● **Stored records**
=== Begin Enclosure ===

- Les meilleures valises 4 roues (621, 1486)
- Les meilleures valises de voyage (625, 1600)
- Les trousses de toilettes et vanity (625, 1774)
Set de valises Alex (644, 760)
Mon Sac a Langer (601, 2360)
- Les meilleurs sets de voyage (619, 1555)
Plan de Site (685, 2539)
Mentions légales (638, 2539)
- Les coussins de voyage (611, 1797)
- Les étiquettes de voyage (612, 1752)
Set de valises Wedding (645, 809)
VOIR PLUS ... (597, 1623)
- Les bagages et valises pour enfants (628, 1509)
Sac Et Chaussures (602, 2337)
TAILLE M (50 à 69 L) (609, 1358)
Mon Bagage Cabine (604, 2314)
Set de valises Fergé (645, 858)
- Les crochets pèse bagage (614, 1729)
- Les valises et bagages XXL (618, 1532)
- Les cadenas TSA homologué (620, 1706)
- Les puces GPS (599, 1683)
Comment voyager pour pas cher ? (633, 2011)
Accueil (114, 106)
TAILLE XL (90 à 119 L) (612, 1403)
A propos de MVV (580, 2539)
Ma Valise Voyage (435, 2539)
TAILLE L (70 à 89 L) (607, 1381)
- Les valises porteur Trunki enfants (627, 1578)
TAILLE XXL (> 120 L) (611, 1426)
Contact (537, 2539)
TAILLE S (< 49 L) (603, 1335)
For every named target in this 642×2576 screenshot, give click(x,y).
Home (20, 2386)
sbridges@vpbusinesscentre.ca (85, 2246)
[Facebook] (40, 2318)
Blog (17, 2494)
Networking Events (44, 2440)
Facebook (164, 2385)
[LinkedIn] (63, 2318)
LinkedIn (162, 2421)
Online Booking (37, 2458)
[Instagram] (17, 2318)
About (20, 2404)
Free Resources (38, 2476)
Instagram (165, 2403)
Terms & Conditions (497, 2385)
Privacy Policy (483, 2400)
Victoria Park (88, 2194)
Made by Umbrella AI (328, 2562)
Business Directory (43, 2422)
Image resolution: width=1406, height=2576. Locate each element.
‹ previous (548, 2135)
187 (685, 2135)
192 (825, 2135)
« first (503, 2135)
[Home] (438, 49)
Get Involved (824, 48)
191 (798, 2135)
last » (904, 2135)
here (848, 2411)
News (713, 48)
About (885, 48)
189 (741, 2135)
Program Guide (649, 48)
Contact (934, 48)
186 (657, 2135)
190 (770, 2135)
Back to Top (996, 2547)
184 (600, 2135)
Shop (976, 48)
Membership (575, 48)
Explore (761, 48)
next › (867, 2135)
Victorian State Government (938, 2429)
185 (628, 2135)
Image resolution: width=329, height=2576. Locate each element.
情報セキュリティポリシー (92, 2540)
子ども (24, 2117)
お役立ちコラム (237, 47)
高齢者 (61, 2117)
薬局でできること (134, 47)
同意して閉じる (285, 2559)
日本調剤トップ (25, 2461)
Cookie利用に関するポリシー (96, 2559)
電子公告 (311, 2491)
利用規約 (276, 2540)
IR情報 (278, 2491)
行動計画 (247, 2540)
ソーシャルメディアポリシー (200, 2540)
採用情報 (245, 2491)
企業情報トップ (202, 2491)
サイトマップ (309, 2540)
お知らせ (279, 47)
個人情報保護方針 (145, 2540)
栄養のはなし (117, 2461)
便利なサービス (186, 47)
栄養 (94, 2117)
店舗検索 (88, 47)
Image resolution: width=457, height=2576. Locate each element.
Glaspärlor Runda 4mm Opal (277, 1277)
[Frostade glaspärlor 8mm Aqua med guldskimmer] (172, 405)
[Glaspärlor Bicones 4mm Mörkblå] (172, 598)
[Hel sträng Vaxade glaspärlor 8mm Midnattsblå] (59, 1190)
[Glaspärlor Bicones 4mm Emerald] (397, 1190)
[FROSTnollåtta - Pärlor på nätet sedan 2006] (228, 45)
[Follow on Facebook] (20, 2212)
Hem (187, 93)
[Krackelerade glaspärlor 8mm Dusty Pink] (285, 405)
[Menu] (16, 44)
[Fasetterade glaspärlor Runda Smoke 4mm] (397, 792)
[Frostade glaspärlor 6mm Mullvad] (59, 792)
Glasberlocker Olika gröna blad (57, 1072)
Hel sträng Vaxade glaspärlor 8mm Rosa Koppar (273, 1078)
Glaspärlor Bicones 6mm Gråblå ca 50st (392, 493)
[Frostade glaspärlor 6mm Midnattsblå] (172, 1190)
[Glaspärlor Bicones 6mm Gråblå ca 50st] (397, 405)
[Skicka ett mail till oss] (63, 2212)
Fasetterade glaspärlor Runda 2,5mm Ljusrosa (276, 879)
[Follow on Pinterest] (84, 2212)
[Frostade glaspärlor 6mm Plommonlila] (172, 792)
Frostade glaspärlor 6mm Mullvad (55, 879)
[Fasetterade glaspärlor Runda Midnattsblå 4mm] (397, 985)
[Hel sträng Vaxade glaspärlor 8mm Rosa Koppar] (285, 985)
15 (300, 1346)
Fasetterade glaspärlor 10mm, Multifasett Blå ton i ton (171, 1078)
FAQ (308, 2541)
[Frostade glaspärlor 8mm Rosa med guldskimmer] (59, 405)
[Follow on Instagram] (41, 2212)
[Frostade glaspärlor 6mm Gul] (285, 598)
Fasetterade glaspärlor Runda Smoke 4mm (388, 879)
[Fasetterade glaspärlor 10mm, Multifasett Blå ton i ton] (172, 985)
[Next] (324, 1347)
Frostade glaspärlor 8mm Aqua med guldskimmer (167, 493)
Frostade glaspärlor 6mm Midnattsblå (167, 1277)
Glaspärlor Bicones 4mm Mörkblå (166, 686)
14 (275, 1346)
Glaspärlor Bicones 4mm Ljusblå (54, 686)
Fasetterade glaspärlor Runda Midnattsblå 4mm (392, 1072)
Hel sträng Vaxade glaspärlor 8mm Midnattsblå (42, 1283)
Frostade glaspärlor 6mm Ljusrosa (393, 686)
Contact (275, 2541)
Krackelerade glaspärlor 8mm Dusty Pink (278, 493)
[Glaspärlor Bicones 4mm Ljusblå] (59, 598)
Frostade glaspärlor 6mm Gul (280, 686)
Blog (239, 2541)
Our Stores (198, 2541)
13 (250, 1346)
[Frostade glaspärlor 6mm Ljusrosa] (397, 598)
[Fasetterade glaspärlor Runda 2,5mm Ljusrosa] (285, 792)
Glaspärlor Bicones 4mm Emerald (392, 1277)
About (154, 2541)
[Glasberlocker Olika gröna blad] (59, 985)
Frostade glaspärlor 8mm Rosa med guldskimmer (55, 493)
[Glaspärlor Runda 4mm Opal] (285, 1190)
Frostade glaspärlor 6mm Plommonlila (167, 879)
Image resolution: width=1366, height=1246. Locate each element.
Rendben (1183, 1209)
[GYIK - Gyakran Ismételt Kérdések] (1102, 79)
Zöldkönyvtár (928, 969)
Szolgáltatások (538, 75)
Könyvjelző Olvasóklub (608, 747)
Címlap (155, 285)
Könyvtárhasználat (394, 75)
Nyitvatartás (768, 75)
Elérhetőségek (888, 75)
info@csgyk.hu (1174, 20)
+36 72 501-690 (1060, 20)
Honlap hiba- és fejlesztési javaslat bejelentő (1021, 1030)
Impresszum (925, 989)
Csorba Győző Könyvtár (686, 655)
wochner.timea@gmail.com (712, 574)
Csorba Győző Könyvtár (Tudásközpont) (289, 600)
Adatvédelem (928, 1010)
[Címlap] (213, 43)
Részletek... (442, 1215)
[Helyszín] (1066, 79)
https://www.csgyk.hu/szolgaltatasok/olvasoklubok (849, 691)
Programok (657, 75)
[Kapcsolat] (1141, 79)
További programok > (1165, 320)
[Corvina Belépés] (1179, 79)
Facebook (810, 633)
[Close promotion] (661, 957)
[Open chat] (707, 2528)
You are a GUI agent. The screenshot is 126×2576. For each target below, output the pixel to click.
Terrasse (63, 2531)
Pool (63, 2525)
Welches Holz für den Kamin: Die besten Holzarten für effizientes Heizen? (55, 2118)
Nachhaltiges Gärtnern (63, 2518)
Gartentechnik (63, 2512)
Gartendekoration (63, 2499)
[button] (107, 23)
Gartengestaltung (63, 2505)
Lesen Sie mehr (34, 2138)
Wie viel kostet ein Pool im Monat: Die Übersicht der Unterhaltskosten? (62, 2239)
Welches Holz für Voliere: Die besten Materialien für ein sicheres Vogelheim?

=== End Enclosure ===

● **Task brief**
Transcribe, exactly and without additions, the lines of the records above, beginning with the line that contains "info@csgyk.hu (1174, 20)" and ending with the line that contains "Csorba Győző Könyvtár (Tudásközpont)", both included.

● **Reply to the exercise**
info@csgyk.hu (1174, 20)
+36 72 501-690 (1060, 20)
Honlap hiba- és fejlesztési javaslat bejelentő (1021, 1030)
Impresszum (925, 989)
Csorba Győző Könyvtár (686, 655)
wochner.timea@gmail.com (712, 574)
Csorba Győző Könyvtár (Tudásközpont) (289, 600)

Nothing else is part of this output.